Goa attacks on BJP legislators continue
Panaji: BJP's Michael Lobo is the latest addition to a mysterious spree of ruling party legislators who were at the receiving end of ugly scuffles in public over the past one year.Lobo, elected from the
Panaji: BJP's Michael Lobo is the latest addition to a mysterious spree of ruling party legislators who were at the receiving end of ugly scuffles in public over the past one year.
Lobo, elected from the cash-rich coastal constituency of Calangute in North Goa, fractured his hand after an outgoing deputy Sarpanch in his constituency assaulted him with a wooden stick last week.

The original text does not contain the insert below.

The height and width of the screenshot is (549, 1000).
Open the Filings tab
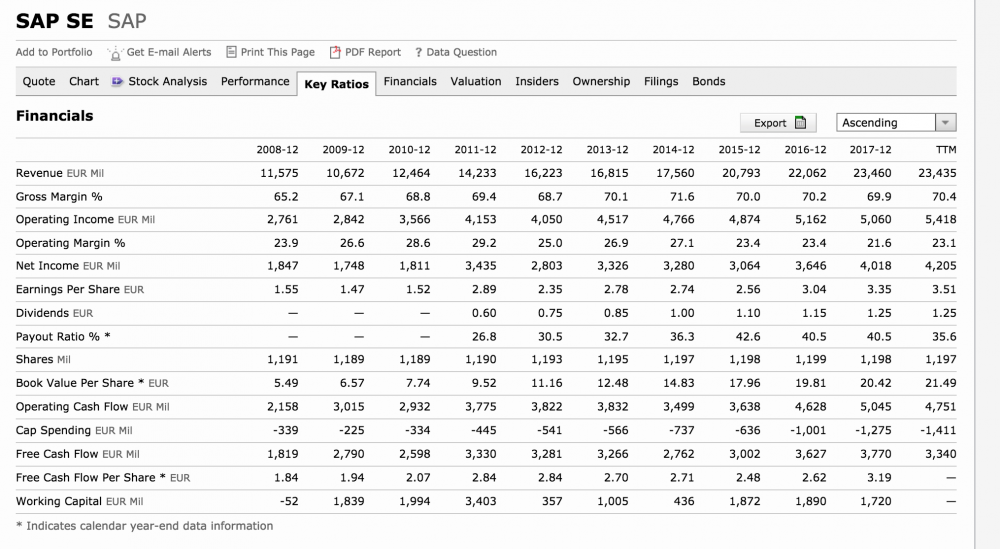tap(661, 81)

While Lobo claimed that his attacker, Cleophas Fernandes, who has since been booked for attempt to murder, attacked him out of frustration, after failing to retain his seat in the Arpora-Nagoa village panchayat, the opposition claims the clash followed a tourism-related extortion racket in which several politicians are allegedly involved.
"It was an act of frustration by Cleophas (Fernandes)," Lobo said while commenting on the attack on him at a cafe in Arpora in full public view Dec 5.

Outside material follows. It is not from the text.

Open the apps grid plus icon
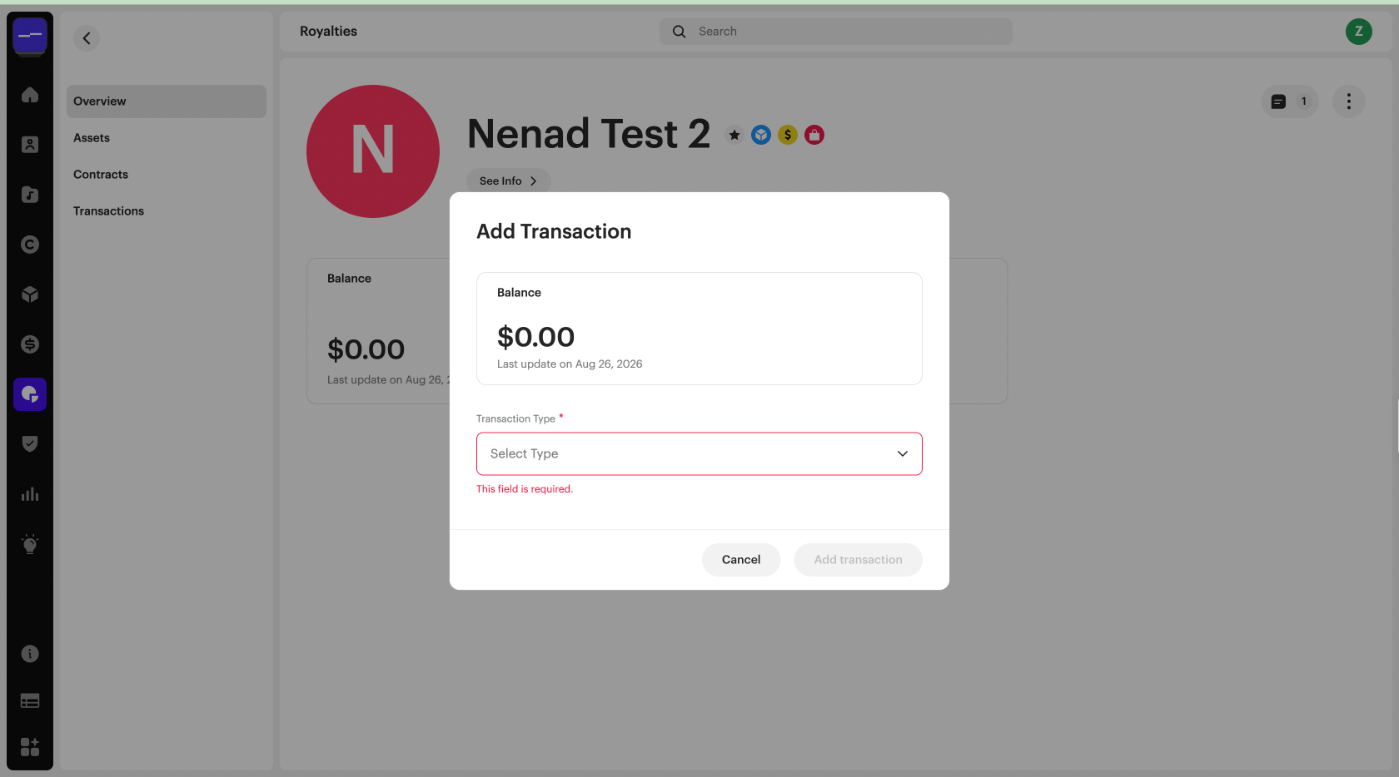 pos(30,747)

Fernandes, who continues to elude the police, has several criminal cases booked against him at the Anjuna police station.
"He has always received political support. That's why he has never been in police custody," Lobo said, even as the media as well as the opposition alleged that a minister was sheltering the attacker.

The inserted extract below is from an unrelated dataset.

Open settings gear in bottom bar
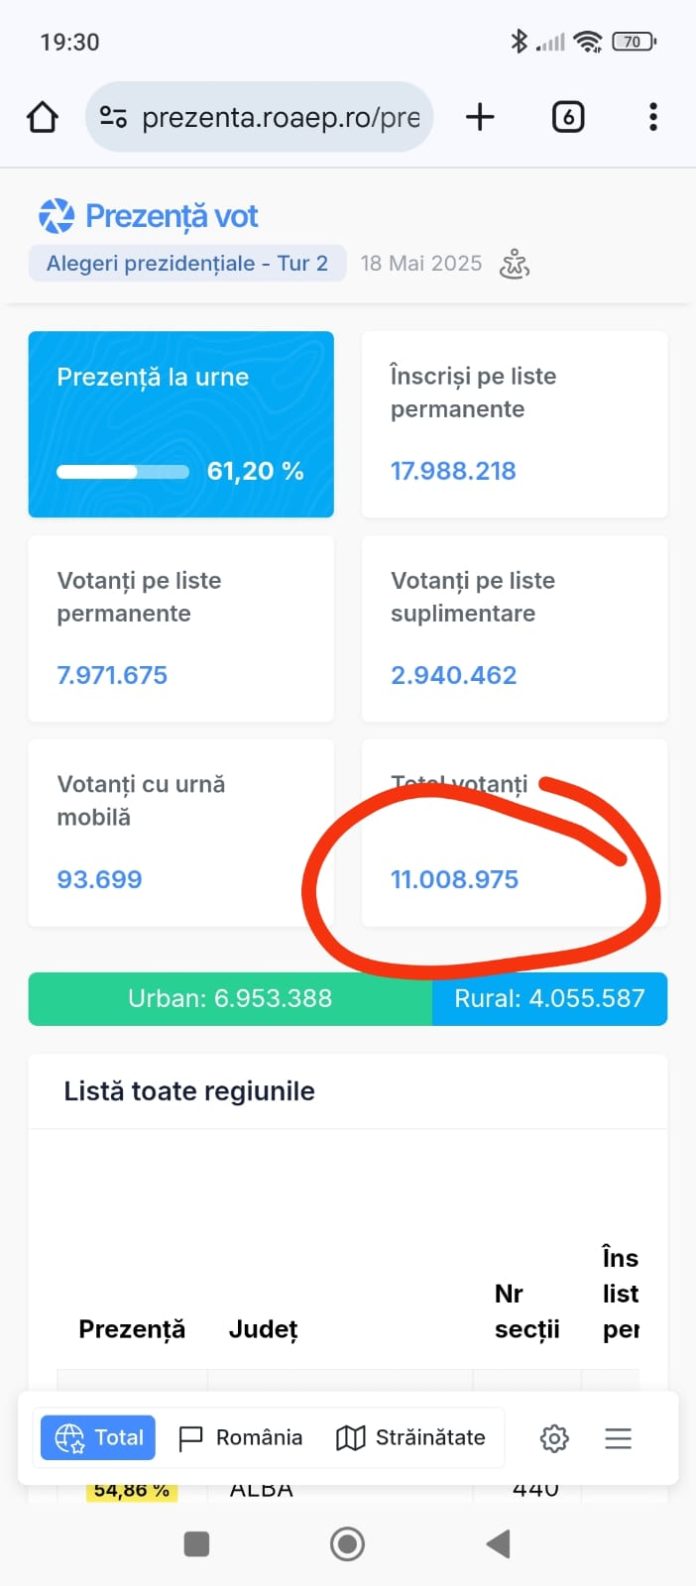The height and width of the screenshot is (1586, 696). click(554, 1438)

Nationalist Congress Party (NCP) vice president Trajano D'Mello has alleged that the fight between the two elected representatives was over clearances granted by the village panchayat for setting up tourism-related business in the coastal belt.
"The extortion angle in the attack must be probed by the Crime Branch. Ruling MLAs being beaten up in public view are such an embarrassment for the state," D'Mello said.
Lobo is not the only BJP legislator to be attacked in the last 12 months. The BJP-led coalition has been ruling Goa since March 2012.
In December last year, BJP legislator Vishnu Wagh's car was stoned and he was attacked by -- according to Wagh himself -- BJP workers after he attended a cultural event organised by NCP president Nilkanth Halarnkar on the occasion of the Goa Liberation Day (Dec 19).
"They were workers from my party who were angry that I attended a cultural event organized by Nilkanth. I have every right to attend a cultural event which has no political colour," Wagh had then said.
His wife Aruna publicly accused BJP organising secretary Satish Dhond and party legislator Kiran Kandolkar of orchestrating the attack, a charge which the two, as well as senior BJP officials, rejected outright.
While the police have been unable to pin down Wagh's attackers, the BJP legislator Saturday took to Facebook to denounce the attack on Lobo.
"(Lobo) was treated in a district hospital and discharged. (It was the) second attack on an MLA at a public place within one year," Wagh said.
Wagh appears to have missed out on an alleged scuffle between two BJP legislators, Subhash Phaldesai and Kandolkar, at the Goa Niwas, the state's official residency in New Delhi.
The incident occurred in January this year when BJP MLAs were in the capital to attend the party's national executive meet when Kandolkar allegedly flung a drinking glass at Phaldesai which resulted in the latter requiring medical help, according to the opposition.
The BJP reacted by calling the incident a "rumour". A couple of days later, Phaldesai, who landed in Goa with a head injury, accused the local media of working like a corrupt syndicate.
"I have injuries on my knees and hands. I showed it to the press, but they do not publish it because the media has been sold," Phaldesai said.
In light of the attack on Lobo, the Congress has now contended that a government which cannot protect its own legislators cannot be expected to protect its citizens.